------ RECORDED INFORMATION ------

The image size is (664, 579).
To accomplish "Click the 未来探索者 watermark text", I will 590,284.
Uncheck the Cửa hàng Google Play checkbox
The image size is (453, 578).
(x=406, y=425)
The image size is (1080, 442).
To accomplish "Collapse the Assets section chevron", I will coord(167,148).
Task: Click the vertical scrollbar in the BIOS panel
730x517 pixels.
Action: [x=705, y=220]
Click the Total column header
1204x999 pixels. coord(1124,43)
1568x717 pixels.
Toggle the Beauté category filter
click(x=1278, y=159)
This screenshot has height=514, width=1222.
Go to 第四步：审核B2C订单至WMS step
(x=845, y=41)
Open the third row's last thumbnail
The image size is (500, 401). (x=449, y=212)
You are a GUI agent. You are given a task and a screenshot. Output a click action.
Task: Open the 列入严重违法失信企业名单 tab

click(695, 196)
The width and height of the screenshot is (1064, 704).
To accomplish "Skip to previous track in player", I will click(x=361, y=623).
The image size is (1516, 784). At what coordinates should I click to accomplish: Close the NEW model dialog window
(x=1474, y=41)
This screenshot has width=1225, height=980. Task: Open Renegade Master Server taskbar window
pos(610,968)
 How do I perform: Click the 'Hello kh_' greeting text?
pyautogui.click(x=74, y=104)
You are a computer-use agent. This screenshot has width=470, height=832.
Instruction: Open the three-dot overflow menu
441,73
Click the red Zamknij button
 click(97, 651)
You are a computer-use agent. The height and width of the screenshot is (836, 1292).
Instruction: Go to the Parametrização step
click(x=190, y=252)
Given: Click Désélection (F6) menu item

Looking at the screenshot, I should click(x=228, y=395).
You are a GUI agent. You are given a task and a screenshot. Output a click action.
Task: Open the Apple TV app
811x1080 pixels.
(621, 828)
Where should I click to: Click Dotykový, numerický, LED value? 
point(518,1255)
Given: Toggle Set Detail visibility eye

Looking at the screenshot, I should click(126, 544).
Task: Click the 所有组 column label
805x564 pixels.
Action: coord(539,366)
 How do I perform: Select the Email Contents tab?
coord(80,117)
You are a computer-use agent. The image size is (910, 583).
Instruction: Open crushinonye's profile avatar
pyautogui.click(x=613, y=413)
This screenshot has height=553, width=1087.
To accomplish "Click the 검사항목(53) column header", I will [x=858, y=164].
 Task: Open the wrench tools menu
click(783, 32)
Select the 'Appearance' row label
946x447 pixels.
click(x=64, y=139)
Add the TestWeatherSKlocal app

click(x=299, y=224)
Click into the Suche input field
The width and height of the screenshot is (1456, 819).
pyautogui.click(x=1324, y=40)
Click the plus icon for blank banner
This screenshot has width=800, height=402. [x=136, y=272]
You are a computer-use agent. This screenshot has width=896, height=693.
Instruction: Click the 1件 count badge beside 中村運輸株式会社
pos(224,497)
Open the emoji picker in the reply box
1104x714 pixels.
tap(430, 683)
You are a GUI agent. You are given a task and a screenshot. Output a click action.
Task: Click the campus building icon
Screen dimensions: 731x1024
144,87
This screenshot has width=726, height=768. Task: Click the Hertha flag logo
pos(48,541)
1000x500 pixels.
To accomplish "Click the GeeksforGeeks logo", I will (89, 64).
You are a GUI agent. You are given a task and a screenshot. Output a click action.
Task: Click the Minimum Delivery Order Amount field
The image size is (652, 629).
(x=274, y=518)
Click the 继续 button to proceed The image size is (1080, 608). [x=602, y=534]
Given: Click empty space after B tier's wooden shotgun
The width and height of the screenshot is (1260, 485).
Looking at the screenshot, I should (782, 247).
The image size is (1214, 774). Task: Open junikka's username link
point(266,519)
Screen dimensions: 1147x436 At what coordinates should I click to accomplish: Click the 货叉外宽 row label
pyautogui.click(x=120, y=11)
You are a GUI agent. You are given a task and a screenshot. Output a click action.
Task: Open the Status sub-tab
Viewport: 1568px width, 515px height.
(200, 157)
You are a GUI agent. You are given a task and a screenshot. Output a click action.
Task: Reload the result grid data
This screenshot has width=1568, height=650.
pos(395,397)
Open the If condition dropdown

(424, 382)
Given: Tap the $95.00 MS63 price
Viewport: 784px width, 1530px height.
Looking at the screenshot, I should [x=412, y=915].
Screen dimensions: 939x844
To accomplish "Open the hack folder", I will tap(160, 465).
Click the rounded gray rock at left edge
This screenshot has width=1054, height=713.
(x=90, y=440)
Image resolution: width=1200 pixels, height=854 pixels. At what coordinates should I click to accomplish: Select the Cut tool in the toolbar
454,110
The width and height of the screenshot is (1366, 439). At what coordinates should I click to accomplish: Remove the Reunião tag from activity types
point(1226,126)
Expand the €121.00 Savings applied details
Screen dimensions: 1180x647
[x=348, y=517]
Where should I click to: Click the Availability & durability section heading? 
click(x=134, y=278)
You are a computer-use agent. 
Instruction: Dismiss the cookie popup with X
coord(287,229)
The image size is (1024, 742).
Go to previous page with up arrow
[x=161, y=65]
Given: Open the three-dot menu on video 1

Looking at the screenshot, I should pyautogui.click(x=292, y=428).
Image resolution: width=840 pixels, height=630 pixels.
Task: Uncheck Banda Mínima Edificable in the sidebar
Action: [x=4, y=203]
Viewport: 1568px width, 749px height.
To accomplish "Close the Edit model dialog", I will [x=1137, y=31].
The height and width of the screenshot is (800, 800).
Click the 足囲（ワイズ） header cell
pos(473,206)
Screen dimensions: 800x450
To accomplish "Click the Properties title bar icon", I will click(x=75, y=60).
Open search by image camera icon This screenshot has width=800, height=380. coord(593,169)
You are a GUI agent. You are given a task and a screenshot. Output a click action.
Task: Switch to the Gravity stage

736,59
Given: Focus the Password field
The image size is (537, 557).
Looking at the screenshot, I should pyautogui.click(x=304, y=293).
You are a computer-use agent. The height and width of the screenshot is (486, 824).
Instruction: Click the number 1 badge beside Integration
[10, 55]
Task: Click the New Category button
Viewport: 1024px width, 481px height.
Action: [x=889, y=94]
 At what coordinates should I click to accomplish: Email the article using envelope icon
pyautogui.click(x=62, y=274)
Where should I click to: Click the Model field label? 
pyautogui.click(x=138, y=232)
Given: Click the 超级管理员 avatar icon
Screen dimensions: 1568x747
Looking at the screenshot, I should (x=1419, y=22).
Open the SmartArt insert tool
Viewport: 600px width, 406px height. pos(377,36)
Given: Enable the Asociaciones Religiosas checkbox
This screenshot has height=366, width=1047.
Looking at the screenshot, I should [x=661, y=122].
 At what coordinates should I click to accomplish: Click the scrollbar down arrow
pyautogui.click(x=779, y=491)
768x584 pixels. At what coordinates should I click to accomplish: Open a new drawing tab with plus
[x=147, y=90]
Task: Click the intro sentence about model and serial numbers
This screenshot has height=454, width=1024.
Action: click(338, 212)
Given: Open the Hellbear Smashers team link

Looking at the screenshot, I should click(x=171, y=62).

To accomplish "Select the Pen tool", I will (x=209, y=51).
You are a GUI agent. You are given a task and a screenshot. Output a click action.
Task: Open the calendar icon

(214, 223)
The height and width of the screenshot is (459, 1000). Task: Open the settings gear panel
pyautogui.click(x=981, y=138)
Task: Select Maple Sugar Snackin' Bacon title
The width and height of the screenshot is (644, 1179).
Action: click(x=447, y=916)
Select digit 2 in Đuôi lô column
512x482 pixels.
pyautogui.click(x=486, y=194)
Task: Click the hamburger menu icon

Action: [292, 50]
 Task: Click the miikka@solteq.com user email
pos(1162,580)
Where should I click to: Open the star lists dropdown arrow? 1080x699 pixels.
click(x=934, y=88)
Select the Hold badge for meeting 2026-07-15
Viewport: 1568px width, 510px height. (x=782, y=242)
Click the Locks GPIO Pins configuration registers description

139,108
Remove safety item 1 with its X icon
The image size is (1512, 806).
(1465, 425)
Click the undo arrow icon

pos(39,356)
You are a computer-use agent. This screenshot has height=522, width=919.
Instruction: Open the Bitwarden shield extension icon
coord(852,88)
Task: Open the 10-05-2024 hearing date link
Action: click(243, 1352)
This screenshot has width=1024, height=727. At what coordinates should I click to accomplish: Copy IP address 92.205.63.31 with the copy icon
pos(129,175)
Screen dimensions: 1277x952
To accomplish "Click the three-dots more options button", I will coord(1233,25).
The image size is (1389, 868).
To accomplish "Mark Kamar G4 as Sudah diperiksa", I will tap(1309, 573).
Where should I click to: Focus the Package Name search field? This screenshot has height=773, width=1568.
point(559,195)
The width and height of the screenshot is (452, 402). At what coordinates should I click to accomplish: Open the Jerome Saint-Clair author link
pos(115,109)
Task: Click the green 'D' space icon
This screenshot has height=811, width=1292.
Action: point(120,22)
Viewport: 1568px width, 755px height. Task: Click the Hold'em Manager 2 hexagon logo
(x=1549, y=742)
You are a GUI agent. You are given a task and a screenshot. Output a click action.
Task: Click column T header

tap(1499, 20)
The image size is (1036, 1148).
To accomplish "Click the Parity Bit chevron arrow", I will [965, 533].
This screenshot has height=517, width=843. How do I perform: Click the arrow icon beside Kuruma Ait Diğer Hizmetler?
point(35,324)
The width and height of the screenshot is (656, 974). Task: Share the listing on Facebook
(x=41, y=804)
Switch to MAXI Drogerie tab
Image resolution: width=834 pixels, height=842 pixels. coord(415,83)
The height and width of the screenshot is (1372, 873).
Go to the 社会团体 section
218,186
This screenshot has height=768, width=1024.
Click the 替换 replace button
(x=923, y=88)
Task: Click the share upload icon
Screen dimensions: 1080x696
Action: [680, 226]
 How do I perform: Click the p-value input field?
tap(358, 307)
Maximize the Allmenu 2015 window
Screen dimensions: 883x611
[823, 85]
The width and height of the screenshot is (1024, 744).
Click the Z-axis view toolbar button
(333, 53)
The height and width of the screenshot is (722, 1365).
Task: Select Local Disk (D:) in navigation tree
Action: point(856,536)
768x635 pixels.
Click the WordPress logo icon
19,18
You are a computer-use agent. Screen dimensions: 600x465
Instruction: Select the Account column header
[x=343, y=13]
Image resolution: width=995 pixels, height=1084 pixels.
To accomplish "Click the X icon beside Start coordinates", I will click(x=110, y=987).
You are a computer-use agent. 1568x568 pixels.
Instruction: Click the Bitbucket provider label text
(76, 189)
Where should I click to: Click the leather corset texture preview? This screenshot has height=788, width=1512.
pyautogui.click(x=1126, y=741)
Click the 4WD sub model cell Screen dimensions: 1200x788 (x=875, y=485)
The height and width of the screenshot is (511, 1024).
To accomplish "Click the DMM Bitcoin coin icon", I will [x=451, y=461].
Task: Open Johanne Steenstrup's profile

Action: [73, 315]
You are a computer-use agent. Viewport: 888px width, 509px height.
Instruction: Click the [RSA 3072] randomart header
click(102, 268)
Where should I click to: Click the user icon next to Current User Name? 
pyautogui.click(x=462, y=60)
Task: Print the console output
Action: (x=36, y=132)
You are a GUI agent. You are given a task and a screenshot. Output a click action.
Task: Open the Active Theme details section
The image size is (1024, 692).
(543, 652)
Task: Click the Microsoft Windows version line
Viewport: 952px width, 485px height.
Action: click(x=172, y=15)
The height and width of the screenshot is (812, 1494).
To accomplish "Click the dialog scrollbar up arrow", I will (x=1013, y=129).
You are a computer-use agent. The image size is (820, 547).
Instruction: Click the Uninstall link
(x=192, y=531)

------

__TASK BRIEF__: Exactly as they appear, retype the lines from the start of the records through the line containing "has width=470, height=832.".

__ANSWER SPACE__:
The image size is (664, 579).
To accomplish "Click the 未来探索者 watermark text", I will 590,284.
Uncheck the Cửa hàng Google Play checkbox
The image size is (453, 578).
(x=406, y=425)
The image size is (1080, 442).
To accomplish "Collapse the Assets section chevron", I will coord(167,148).
Task: Click the vertical scrollbar in the BIOS panel
730x517 pixels.
Action: [x=705, y=220]
Click the Total column header
1204x999 pixels. coord(1124,43)
1568x717 pixels.
Toggle the Beauté category filter
click(x=1278, y=159)
This screenshot has height=514, width=1222.
Go to 第四步：审核B2C订单至WMS step
(x=845, y=41)
Open the third row's last thumbnail
The image size is (500, 401). (x=449, y=212)
You are a GUI agent. You are given a task and a screenshot. Output a click action.
Task: Open the 列入严重违法失信企业名单 tab

click(695, 196)
The width and height of the screenshot is (1064, 704).
To accomplish "Skip to previous track in player", I will click(x=361, y=623).
The image size is (1516, 784). At what coordinates should I click to accomplish: Close the NEW model dialog window
(x=1474, y=41)
This screenshot has width=1225, height=980. Task: Open Renegade Master Server taskbar window
pos(610,968)
 How do I perform: Click the 'Hello kh_' greeting text?
pyautogui.click(x=74, y=104)
You are a computer-use agent. This screenshot has width=470, height=832.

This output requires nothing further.